Neshise Insights / accessibility

Captioning, alt text, and the limits of automation

Automated captions and image descriptions have come a long way. They are not yet a substitute for a person who has read the room.

By Neshise

A teacher I admire tells the same story every term. She uploads a lecture video to the university platform. The platform’s auto-captioner runs overnight. The next morning, every instance of “neural network” has become “neutral network.” Every “bias” has become “bayes.” A student reads along, and the lesson quietly drifts out from under them.

This is not a story about a bad tool. The auto-captioner is, by most measures, very good.
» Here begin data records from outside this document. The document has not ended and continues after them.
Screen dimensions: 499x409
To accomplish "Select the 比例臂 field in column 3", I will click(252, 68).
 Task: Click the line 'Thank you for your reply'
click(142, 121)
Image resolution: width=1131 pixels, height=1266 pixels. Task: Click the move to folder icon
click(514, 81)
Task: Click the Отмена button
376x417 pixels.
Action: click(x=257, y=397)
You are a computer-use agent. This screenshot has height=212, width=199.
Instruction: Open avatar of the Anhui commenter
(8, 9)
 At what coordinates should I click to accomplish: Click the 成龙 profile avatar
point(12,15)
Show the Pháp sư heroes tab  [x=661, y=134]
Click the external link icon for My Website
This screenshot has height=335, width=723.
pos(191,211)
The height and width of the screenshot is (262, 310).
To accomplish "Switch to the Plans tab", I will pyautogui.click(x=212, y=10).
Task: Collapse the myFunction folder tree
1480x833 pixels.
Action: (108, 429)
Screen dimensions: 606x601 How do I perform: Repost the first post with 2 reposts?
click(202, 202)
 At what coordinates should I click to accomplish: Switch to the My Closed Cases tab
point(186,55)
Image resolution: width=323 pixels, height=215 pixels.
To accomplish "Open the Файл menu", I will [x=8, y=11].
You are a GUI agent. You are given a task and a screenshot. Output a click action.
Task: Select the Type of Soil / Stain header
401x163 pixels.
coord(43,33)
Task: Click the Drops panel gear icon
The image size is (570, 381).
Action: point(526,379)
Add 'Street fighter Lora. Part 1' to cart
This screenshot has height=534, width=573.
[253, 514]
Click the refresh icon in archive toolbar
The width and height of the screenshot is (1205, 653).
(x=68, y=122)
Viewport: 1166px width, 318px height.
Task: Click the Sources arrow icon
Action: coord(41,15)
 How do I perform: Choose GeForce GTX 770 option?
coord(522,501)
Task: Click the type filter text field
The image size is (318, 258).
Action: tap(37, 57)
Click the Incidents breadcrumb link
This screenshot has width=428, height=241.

It is a story about what happens when “good enough on average” meets the specific human in front of the screen.

What automated transcription is good at

Modern speech-to-text systems are remarkable. They handle accents, overlapping speech, and noisy rooms in ways that would have been science fiction a decade ago. For everyday meetings, lecture notes, and personal voice memos, they work well enough that most users no longer think about them.

For accessibility — for someone whose primary access to spoken content is through reading — “well enough” carries a different cost. A 95% word-accurate transcript may still mangle the one technical term the entire lesson hinges on.

What it is still not good at

Three things consistently trip up automated systems in 2026:

  1. Domain vocabulary that overlaps with common words. “Bias” in machine learning, “vector” in graphics, “agent” in software design.
  2. Speaker turns in informal conversation. Two friends talking over each other become one confused monologue.
  3. Non-speech audio that carries meaning. A door slamming. A laugh. A long silence.

The same pattern holds for image descriptions. A model can describe a photo as “a group of people standing in a room.” A human describes it as “the team gathered around the prototype, looking at it for the first time.”

A workable middle path

The teacher I mentioned now uses the auto-caption as a draft and spends thirty minutes correcting it before publishing. Thirty minutes per lecture is a real cost; it is also less than the cost of redoing the entire lesson.

This is the pattern we recommend, broadly: treat the machine output as a first pass. Build review into the workflow. Pay people to do the part that requires having read the room.

Automation reduces the work. It does not yet replace the care.